▸ Given text
- - - -

Multi-component circuit

Photonic curing and soldering


How Does the Photonic Curing Process Work?

Light energy incident on a body will be absorbed and heat up the object. The light-matter interaction determines what fraction of light is reflected back, transmitted through, or absorbed by the body. The fraction of light absorbed can be guessed by the color of the body (darker material absorbs more light). The light that is absorbed by the body is mainly converted to heat and shows up as an increase in its temperature. That’s why wearing a black shirt in the middle of a Texas summer isn’t the most comfortable thing to do.

Photonic curing materials

Photonic curing processes use the same concept to heat objects up hundreds of degrees using pulses of high-intensity light. Beyond simply making something hot, photonic curing gives a user tight control over how hot for how long. Depending on the light-matter interaction, a user can also selectively heat within a material stack if they wish. This degree of control is important for users who want to create controllable manufacturing processes.

Why do Metals and Plastics of the Same Color Behave Differently when Processed with the PulseForge?

Images representing how larger components require more energy to heat up and how thermal conductivity impacts heating and handling.

Once the absorbing body gets hot, it cools down by losing energy. The loss of energy happens in a few ways. It may go through some sort of phase transformation (by melting, changing its atomic crystal structure, etc.), or it may lose heat to neighboring bodies. How hot the body gets initially and how quickly it loses heat are dependent on its material properties (mass, heat capacity, and thermal conductivity, respectively). Think about the difference between metal and wood and why metal cooking utensils often have wooden handles.

After a heating pulse of light, and given enough time, the heat loss from one body to another is complete, and both bodies will equilibrate to the same temperature. What happens if another pulse of light is applied before this equilibration temperature is reached? As more light is absorbed and converted to heat, the temperature of the body will start ramping up. How quickly this temperature rise happens is strongly dependent on the amount of light energy brought in per pulse and how quickly each light pulse follows the last one. Once we can control and tailor the temperature gradient, we can use it for a variety of applications. An example application that uses this controlled ramp-up in temperature is photonic soldering.

How does Photonic Soldering Work?

Photonic soldering joints

Before we get into the details of photonic soldering, let’s see where soldering is required.

A very simple electrical circuit board consists of:

  1. substrate – conventional electronics regularly use FR4, but for flexible electronics, this could be polymers such as polyimide, polyethylene, or even fabrics
  2. conductive tracks – metallic tracks with or without a protective layer (copper and silver are most commonly used)
  3. components – these could be passive elements such as resistors or capacitors, or components with built-in logic that come in a variety of shapes, sizes, and geometries, including the number of terminals and their location
  4. solder/adhesives – these connect the components to the conductive tracks. The nature of the connections dictates the mechanical as well as electrical reliability of the whole circuit

Light hitting the circuit is absorbed at various positions. Thermal heating will be different on components, conductive tracks, exposed solder, and substrate. Depending on the component packaging (or lack thereof), the heat transfer to the solder can either be through the component or the terminal pads. Once the heat reaches the solder and gets it above a certain threshold temperature (called the liquidus temperature), reflow happens. Solder chemistry dictates that the reflowed material moves and wets higher temperature areas. Ideally, wetting happens at the metal terminals of the devices, and various physical and chemical processes cause intermetallic layers and alloys to be formed.

- - - -

▸ Entries shown
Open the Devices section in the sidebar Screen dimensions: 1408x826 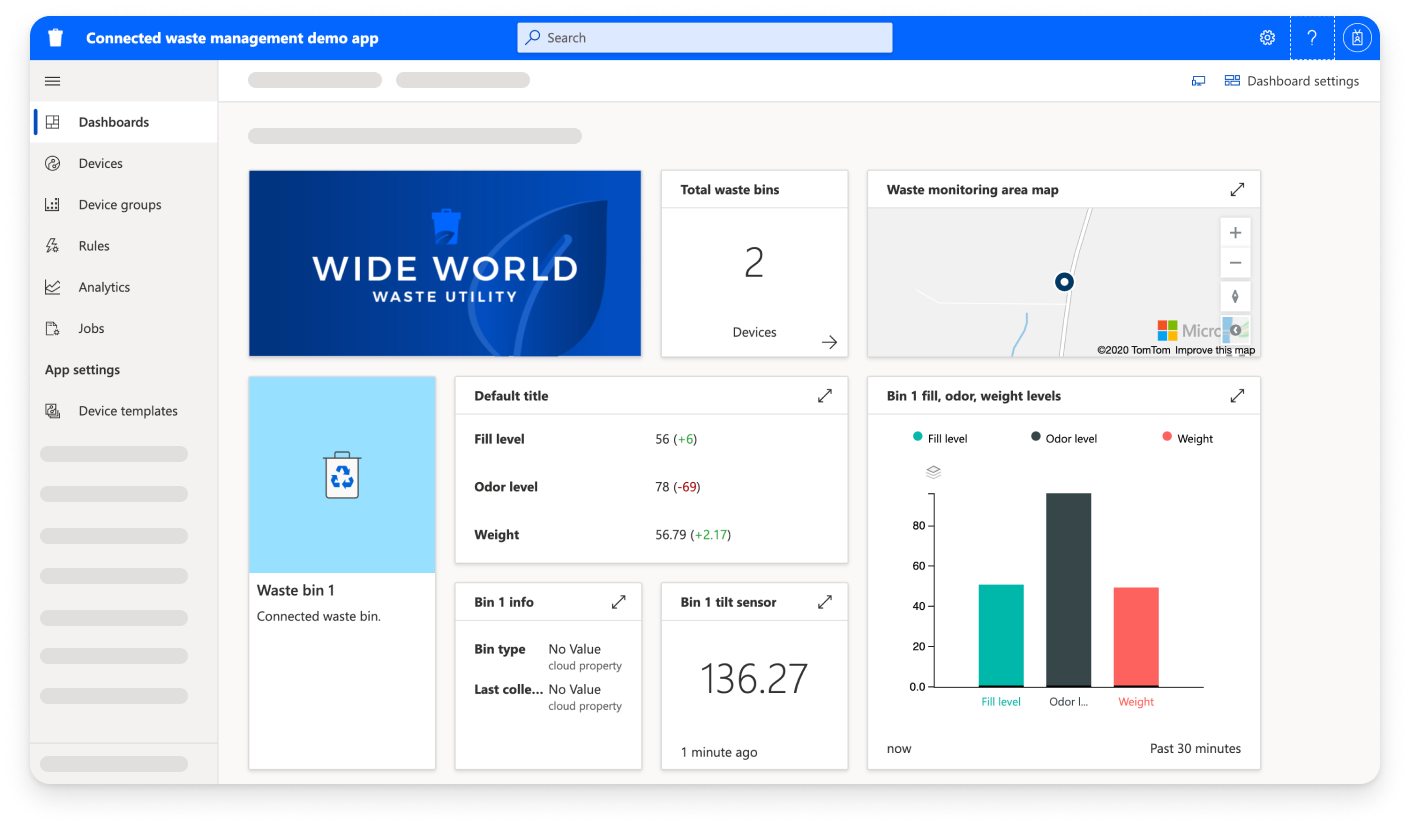pyautogui.click(x=102, y=163)
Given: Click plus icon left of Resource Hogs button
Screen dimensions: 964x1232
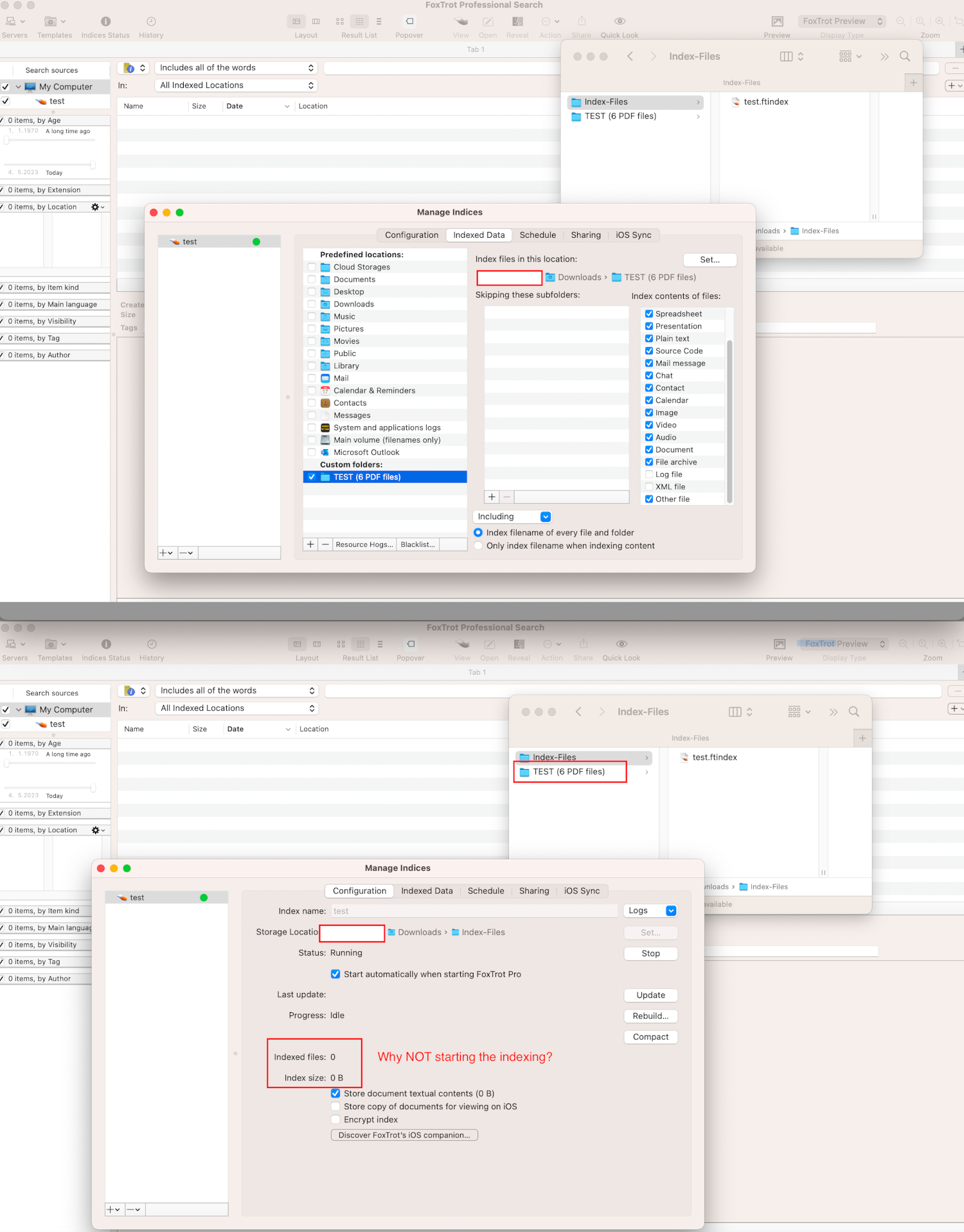Looking at the screenshot, I should point(310,544).
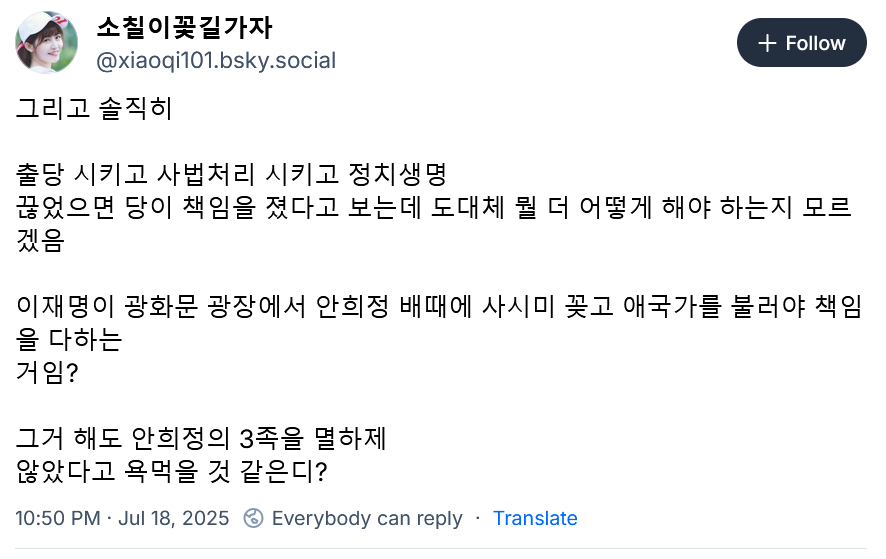Click the @xiaoqi101.bsky.social handle

pyautogui.click(x=216, y=60)
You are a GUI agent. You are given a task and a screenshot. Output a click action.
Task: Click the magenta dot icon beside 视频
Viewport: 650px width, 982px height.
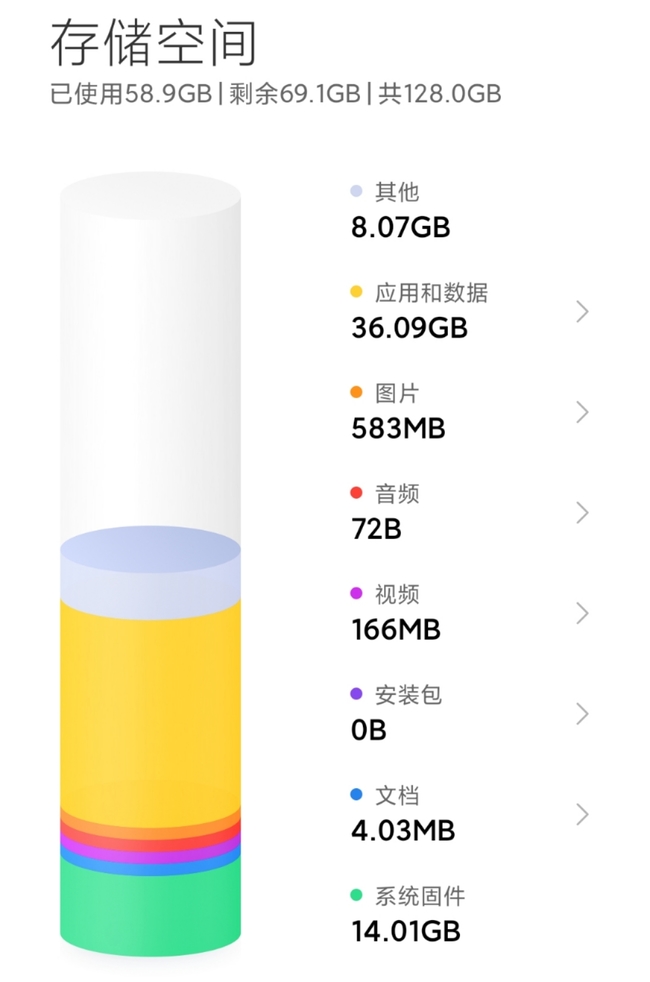tap(356, 594)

- - - -

▸ Instructions to follow
Continue the text on photonic curing and soldering, starting after its final sentence. The rows can be left aside.

▸ Response
Graphs of Temperature vs Time for single light pulse or multiple light pulses.

The thickness (and chemical nature) of the intermetallic layer and the grain structure dictate the strength of the solder joint. These features can be controlled by how quickly (and how high) you can raise/ lower the temperature at the solder joint. As mentioned earlier, this controlled temperature ramp-up and ramp-down can be done using pulses of light.

Photonic Soldering with PulseForge Tools

With these PulseForge, short pulses of light can be modulated to control the ramp-up and ramp-down rates very precisely to tailor the material properties of the solder joints created.

The engineering aspect of photonic soldering is the ability to create thermal gradients for the most effective junction. And color differences between materials allow for an effective path to create thermal differences. Additionally, PulseForge soldering tools are designed to be able to do both top and bottom illumination. This enables the operator to apply the light in the direction most advantageous to the process.

What are the Advantages of PulseForge Soldering Compared to other Processes?

Instead of focusing on the details of every single soldering process (and there are many!), we can broadly categorize them into volumetric and selective processes. Conventional thermal processes, like a reflow oven, in which all parts inside the soldering chamber get to the same temperature, constitute a volumetric process. Laser soldering, which heats up only the solder joints, is a type of selective process.

Conventional thermal reflow processes are very mature and well-understood. Most manufacturers have familiarity and access to thermal reflow equipment and expertise. However, the nature of the process itself is such that heating and cooling cycles are slow. As all parts get to the same temperature, the thermal stability of substrates, components, conductive tracks, coatings, etc., has to be pretty high.

To get around this limitation, selective heating with lasers is often used. However, laser processing is “too selective,” soldering a single joint at a time. And while each single joint can be soldered in ~one second, in highly dense panels, there could be thousands of individual joints that need to be soldered. This makes laser soldering a speed bottleneck for high-volume production.

Selectivity and High-Volume Processing

PulseForge soldering, which uses a broad-spectrum wide-area light source, has selectivity similar to lasers, while also having the capability of processing whole panels and boards within seconds. And because energy consumption happens only when the flashlamp is on (millisecond timescales), PulseForge photonic soldering is much more energy efficient than conventional thermal processes.

An added plus, the quick ramp-up, and cool-down that’s possible with PulseForge technology translates to a tool design with a footprint significantly less than conventional thermal reflow ovens.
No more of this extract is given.